◆ PROBLEM DESCRIPTION
The listing below contains a span that opens with the line containing "Open Privacidade quick access item" and closes with the line containing "Task: Click the depth Span slider handle". Return that span exactly.

◆ RECORDS FOR PROCESSING
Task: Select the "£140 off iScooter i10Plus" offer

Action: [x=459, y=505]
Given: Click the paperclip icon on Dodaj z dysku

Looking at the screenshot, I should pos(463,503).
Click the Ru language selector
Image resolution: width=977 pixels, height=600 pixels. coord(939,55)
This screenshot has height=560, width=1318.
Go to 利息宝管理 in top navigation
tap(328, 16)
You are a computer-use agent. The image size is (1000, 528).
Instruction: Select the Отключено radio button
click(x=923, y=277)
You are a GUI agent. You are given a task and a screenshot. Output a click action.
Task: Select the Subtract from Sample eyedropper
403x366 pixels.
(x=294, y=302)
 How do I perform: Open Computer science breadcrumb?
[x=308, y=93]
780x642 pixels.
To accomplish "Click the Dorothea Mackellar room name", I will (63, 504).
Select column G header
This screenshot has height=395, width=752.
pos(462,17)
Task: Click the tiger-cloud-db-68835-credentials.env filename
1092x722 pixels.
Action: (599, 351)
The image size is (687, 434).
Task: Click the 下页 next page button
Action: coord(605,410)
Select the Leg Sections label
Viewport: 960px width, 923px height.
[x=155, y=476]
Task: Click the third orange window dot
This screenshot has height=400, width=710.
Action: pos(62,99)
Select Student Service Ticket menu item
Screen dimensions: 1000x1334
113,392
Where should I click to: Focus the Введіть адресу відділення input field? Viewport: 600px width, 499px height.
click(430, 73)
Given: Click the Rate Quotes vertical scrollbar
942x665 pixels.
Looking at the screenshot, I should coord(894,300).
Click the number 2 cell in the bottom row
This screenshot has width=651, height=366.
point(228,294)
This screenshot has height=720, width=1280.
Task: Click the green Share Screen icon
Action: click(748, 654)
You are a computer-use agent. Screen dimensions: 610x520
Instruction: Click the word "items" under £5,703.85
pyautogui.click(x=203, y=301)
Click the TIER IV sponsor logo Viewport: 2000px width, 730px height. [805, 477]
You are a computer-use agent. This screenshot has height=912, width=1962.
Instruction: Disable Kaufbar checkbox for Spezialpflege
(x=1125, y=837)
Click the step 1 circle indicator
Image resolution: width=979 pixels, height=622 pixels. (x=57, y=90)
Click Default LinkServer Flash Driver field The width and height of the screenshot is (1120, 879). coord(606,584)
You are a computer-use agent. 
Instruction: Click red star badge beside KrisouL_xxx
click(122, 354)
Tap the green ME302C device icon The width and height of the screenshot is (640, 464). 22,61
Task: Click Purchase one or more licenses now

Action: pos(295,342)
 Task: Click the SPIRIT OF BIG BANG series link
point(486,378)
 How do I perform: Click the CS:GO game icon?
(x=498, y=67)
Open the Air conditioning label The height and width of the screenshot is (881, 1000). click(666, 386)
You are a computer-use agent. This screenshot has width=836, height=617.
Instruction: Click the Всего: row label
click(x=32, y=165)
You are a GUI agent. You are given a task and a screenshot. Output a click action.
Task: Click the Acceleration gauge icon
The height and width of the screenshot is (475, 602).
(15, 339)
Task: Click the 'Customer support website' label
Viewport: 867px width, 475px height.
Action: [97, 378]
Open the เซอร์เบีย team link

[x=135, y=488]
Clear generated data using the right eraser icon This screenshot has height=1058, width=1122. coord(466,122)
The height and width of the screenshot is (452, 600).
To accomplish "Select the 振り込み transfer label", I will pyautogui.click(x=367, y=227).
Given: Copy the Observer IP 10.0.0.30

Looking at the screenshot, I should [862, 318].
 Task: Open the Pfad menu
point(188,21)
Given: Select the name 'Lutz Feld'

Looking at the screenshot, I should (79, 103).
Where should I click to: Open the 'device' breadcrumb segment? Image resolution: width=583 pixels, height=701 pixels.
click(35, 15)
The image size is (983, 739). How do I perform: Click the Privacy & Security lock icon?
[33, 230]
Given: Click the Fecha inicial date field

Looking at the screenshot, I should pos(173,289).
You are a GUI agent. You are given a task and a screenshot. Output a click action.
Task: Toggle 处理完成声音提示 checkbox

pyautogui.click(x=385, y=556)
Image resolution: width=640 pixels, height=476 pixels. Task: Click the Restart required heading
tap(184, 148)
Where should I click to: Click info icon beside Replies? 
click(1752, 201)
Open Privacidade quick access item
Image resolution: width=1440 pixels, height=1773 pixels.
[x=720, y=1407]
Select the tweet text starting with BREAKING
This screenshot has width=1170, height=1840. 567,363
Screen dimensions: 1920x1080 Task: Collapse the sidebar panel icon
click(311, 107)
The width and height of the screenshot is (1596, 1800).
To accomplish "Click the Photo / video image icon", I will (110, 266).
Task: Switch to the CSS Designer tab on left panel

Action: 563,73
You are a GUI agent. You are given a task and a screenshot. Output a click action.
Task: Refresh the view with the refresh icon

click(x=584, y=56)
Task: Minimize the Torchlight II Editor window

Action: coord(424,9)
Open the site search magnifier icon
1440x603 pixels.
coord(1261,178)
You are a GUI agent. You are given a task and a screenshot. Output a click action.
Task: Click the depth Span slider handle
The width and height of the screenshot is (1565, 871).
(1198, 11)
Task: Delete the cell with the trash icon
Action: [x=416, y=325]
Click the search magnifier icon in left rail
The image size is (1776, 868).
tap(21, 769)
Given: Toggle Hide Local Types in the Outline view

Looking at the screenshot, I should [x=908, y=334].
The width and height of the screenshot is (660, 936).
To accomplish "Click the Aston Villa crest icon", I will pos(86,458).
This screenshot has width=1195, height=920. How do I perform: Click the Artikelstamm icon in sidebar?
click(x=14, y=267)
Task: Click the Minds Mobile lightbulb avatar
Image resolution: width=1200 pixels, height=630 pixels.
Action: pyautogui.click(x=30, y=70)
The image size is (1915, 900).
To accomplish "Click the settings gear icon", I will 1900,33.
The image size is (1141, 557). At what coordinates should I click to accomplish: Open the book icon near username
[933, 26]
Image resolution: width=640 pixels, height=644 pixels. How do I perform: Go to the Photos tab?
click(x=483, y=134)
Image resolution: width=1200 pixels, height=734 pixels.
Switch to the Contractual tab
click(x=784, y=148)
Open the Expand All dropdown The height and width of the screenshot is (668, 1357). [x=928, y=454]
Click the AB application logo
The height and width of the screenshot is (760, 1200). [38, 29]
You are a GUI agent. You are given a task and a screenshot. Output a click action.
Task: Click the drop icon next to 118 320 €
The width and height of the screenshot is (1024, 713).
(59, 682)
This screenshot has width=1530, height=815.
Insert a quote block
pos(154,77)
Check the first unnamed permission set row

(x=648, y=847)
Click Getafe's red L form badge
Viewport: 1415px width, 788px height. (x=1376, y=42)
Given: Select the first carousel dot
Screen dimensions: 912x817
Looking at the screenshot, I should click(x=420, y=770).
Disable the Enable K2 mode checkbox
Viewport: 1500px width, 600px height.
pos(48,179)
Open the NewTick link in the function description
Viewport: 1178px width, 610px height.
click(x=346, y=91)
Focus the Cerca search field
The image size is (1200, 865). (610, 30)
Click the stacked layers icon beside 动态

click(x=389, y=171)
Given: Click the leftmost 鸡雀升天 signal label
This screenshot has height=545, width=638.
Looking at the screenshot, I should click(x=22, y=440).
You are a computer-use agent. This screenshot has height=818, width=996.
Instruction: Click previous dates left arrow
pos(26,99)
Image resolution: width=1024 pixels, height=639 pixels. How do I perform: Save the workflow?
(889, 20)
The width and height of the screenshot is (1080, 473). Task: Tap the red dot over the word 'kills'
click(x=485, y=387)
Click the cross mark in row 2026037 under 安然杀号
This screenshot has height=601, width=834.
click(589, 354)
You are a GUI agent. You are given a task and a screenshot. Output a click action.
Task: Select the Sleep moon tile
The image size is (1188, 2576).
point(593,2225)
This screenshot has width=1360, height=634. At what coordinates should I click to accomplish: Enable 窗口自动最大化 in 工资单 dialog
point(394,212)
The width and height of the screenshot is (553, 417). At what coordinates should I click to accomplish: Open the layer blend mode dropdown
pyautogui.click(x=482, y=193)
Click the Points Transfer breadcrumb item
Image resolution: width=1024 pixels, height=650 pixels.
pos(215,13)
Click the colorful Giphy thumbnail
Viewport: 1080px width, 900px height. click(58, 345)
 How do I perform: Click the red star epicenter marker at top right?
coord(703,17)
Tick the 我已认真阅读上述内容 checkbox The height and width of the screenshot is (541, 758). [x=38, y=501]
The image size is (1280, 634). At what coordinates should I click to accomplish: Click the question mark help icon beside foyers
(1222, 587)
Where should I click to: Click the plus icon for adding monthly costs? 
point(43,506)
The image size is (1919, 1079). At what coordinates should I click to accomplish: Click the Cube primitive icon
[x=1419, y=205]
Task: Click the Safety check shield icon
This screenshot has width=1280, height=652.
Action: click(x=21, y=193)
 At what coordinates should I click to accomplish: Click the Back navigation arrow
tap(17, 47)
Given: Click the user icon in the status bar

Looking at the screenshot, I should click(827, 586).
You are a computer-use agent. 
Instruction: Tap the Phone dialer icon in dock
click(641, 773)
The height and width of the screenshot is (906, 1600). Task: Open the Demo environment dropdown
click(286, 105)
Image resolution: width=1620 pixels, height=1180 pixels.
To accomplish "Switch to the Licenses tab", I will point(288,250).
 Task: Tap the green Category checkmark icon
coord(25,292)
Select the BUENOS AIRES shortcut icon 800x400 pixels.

◆ SOLUTION TO THE PROBLEM
Open Privacidade quick access item
Image resolution: width=1440 pixels, height=1773 pixels.
[x=720, y=1407]
Select the tweet text starting with BREAKING
This screenshot has width=1170, height=1840. 567,363
Screen dimensions: 1920x1080 Task: Collapse the sidebar panel icon
click(311, 107)
The width and height of the screenshot is (1596, 1800).
To accomplish "Click the Photo / video image icon", I will (110, 266).
Task: Switch to the CSS Designer tab on left panel

Action: 563,73
You are a GUI agent. You are given a task and a screenshot. Output a click action.
Task: Refresh the view with the refresh icon

click(x=584, y=56)
Task: Minimize the Torchlight II Editor window

Action: coord(424,9)
Open the site search magnifier icon
1440x603 pixels.
coord(1261,178)
You are a GUI agent. You are given a task and a screenshot. Output a click action.
Task: Click the depth Span slider handle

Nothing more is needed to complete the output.